Variables & Job Exit Codes

Last modified by Xwiki VePa on 2024/02/08 08:16

Here you can find the compendium of Slurm environment variables and exit codes for a quick reference.

1.0 INPUT ENVIRONMENT VARIABLES

Upon startup, sbatch will read and handle the options set in the following environment variables. Note that environment variables will override any options set in a batch script, and command line options will override any environment variables.

----------

- **Work request**
List every place the Slurm variables page names where sbatch options can be set.

Data extracted from a collection
----------

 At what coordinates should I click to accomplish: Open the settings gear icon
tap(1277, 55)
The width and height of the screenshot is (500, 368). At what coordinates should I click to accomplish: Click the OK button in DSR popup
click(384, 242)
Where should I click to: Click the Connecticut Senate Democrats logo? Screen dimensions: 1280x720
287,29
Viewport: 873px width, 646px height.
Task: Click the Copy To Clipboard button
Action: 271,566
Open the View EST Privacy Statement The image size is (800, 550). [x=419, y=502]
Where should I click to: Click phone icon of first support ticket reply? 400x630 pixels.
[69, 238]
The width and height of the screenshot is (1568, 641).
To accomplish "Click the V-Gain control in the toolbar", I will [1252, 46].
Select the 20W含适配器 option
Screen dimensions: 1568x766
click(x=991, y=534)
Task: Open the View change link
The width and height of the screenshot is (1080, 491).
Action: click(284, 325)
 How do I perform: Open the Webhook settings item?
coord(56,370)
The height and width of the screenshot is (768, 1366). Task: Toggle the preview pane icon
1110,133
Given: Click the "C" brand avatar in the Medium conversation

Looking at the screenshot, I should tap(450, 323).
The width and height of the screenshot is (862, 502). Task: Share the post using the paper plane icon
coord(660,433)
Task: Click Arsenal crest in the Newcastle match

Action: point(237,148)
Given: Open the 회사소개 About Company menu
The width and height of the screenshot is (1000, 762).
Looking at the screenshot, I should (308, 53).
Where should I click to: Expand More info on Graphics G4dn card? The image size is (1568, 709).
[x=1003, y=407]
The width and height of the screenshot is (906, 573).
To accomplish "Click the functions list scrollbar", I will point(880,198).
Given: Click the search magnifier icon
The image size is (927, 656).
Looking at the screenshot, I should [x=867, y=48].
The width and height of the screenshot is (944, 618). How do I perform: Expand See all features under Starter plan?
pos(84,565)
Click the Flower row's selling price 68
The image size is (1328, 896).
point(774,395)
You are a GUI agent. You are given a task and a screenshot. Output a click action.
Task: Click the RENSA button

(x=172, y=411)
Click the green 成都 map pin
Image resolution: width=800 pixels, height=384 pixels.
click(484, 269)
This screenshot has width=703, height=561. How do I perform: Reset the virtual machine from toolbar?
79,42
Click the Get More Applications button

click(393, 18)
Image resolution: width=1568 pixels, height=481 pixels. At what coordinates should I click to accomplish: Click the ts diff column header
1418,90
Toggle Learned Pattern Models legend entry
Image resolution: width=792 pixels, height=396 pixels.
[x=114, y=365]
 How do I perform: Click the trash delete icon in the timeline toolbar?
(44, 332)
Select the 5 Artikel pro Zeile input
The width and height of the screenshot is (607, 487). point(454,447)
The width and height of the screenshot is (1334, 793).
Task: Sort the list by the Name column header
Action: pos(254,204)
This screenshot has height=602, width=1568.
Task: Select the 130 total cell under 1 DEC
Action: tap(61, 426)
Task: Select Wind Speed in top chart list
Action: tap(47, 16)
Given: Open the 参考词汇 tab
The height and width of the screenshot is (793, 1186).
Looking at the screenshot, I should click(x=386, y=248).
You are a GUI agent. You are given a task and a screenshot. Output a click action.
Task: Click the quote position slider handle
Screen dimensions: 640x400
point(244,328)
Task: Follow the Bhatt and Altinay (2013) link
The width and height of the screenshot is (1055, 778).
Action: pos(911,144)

----------

- **Reply**
- a batch script
- environment variables
- command line options